(Stored records)

::::::

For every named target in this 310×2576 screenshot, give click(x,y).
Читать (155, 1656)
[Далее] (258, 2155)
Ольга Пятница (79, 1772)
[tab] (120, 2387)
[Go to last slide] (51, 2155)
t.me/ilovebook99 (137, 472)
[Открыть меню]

::::::

• WHAT THE EXERCISE ASKS
Please reproduce every line shown above, exactly as written.

• OUTPUT OF THE EXERCISE
For every named target in this 310×2576 screenshot, give click(x,y).
Читать (155, 1656)
[Далее] (258, 2155)
Ольга Пятница (79, 1772)
[tab] (120, 2387)
[Go to last slide] (51, 2155)
t.me/ilovebook99 (137, 472)
[Открыть меню]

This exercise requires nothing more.